Sparse Transformer Models: Transformer models, widely used in natural language processing, can be made sparse by introducing sparsity in the attention mechanism. Sparse Transformers aim to reduce the quadratic complexity of standard attention by only computing attention scores for a subset of token pairs.
Sparse Recurrent Neural Networks: Sparsity can also be introduced in recurrent neural networks by selectively activating neurons or connections during inference. This can lead to more efficient processing of sequential data.
When to Optimize
Fine-tuning is an excellent strategy for small organizations tackling domain-specific tasks effectively. As AI continues to evolve, the ability to adapt large pre-trained models to meet unique business needs is no longer a luxury but a necessity. For smaller organizations and individual developers, fine-tuning offers a pathway to harness the power of advanced language models without the prohibitive costs associated with training from scratch.
Also, leveraging fine-tuning allows small organizations to capitalize on their private data, tailoring models to reflect their specific industry requirements and user preferences. The moat is no longer having the bigger model since some of the best models are open source. The moat is your private data, and fine-tuning lets you get the best combo: a world-class base model trained on privileged data none of your competitors have.
Moreover, in a competitive landscape where larger organizations like Microsoft, Google, and Meta rely solely on base models, fine-tuning gives small businesses an advantage in niche domains. By optimizing existing models with proprietary data, they can differentiate themselves through improved performance and specialized capabilities that address the specific market needs.
On the other hand, various optimization techniques for large language models (LLMs) such as weight pruning, quantization, knowledge distillation, factorization, and sparse architectures offer significant benefits, none of these approaches can be deemed universally superior. Each method comes with its own set of trade-offs that must be carefully considered based on the specific requirements of the application. Plus, they can often be combined.
For instance, weight pruning can effectively reduce model size and improve efficiency, but it may lead to accuracy loss if important weights are removed. Quantization can significantly lower memory usage and speed up inference, yet it can also introduce precision-related errors that affect performance. Knowledge distillation allows for the creation of smaller, more efficient models but relies on the availability of a well-trained teacher model. Factorization techniques can simplify models and reduce parameters, but they may require complex tuning to maintain accuracy. Sparse architectures, particularly mixture of experts, enhance efficiency by activating only a subset of parameters, but they introduce additional complexity and potential load balancing issues.

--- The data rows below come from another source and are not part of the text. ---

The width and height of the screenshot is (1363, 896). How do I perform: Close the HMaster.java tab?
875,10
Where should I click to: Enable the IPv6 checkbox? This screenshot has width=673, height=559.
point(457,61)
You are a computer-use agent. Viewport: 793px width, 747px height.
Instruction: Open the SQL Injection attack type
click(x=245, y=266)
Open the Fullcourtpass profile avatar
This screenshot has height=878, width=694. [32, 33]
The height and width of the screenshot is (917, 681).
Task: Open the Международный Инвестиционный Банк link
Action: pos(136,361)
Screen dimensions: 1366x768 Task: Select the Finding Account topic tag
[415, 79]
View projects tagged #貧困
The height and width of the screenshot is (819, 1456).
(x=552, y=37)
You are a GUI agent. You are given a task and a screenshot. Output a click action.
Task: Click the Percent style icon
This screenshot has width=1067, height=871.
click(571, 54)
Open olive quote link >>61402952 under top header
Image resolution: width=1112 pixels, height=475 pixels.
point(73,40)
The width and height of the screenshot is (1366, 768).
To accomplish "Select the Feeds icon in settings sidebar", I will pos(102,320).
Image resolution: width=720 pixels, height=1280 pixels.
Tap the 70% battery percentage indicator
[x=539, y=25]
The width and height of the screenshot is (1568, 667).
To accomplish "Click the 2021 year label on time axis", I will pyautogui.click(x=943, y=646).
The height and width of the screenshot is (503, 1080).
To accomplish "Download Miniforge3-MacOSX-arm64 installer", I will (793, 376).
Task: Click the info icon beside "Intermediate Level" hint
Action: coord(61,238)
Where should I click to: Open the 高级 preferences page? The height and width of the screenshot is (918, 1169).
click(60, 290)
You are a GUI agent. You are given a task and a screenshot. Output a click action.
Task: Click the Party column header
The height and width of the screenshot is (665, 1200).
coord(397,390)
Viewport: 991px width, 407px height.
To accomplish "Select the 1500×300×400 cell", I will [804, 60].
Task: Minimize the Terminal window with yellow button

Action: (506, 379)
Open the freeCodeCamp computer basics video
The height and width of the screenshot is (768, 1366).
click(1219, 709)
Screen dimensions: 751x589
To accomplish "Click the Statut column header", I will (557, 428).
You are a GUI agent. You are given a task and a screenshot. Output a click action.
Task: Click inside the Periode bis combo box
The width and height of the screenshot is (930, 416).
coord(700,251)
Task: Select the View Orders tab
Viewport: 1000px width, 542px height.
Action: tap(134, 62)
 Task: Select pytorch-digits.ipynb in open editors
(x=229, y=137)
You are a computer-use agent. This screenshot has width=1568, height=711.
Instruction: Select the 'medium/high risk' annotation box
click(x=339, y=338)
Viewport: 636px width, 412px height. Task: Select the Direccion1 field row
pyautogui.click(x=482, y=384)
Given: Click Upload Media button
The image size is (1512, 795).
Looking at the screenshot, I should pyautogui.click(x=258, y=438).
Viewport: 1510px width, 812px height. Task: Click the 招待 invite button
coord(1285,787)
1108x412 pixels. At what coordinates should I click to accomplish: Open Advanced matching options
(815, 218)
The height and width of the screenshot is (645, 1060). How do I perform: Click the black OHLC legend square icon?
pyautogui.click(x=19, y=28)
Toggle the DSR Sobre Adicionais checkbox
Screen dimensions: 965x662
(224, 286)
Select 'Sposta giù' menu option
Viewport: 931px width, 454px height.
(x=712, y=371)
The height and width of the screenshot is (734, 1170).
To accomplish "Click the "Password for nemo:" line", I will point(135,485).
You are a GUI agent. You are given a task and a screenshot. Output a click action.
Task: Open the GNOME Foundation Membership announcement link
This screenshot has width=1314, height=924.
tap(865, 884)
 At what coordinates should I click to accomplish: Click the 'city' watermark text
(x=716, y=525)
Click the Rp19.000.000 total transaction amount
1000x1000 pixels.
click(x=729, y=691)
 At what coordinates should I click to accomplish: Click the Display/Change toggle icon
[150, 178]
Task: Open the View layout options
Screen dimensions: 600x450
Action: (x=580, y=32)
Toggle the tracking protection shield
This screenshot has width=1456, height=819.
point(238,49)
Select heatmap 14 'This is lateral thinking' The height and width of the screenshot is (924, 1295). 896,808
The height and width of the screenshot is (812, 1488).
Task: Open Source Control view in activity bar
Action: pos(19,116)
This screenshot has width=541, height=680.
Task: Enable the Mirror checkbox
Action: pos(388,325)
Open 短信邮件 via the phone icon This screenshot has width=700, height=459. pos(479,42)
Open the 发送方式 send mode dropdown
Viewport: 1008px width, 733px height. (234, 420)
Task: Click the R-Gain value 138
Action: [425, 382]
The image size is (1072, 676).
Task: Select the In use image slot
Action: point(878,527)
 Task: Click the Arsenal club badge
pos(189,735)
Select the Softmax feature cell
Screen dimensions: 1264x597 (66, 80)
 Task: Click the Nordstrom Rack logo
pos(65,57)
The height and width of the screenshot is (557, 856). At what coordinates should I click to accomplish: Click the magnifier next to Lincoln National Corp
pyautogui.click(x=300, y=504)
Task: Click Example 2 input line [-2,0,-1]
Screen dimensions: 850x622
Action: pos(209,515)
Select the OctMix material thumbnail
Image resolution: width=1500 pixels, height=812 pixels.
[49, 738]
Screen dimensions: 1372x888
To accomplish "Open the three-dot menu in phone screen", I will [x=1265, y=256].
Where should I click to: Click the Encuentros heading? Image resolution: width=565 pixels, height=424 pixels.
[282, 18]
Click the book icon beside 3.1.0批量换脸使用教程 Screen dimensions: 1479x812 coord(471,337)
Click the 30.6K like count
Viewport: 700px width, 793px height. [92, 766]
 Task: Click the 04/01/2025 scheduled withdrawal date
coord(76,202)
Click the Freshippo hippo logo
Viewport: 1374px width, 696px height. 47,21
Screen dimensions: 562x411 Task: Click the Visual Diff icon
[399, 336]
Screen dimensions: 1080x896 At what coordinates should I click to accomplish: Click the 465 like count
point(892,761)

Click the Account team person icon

The most successful modern LLMs that can operate effectively on commodity hardware often employ a combination of these techniques. By integrating sparse architectures with clever quantization strategies, these models can achieve a balance between performance and resource efficiency. Additionally, many smaller models are distilled from larger ones, allowing them to retain essential knowledge while being more compact and easier to deploy. This synergy among various optimization methods can be seen as a kind of “free lunch,” where the benefits of one approach can complement another.
When there is a need to further enhance performance, practitioners can explore additional methods or refine existing techniques. The key lies in understanding the specific needs of the application and the constraints of the deployment environment. By leveraging the strengths of multiple optimization strategies, developers can create efficient, high-performing models that meet the demands of real-world applications.